__Requirement__: Rename "Screen dimensions" to "Display size" throughout the entries below, leave everything else unchanged, and omit the pictures.

Recorded data
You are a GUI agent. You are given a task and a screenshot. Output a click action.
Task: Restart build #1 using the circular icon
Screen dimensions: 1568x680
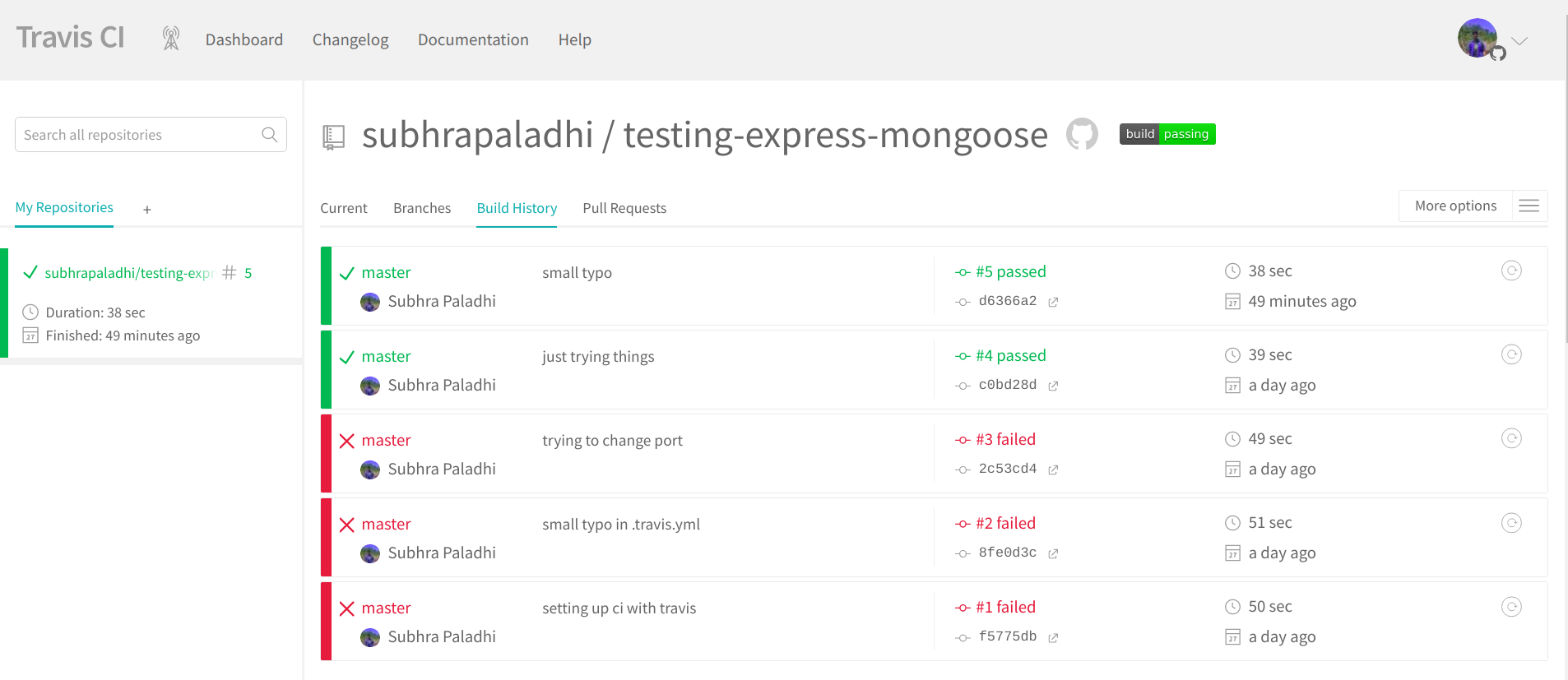click(x=1511, y=607)
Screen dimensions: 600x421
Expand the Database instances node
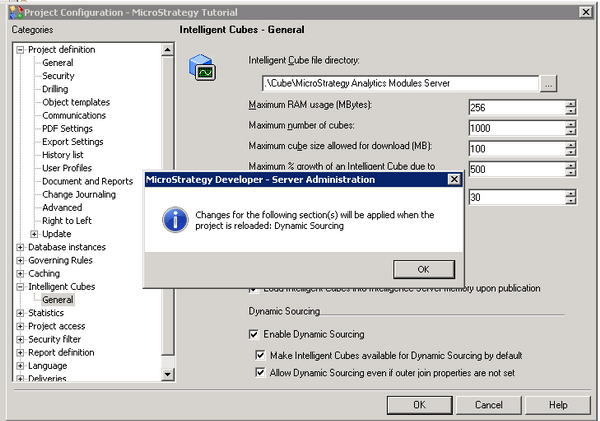(21, 247)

__Task output__:
You are a GUI agent. You are given a task and a screenshot. Output a click action.
Task: Restart build #1 using the circular icon
Display size: 1568x680
click(x=1511, y=607)
Display size: 600x421
Expand the Database instances node
(21, 247)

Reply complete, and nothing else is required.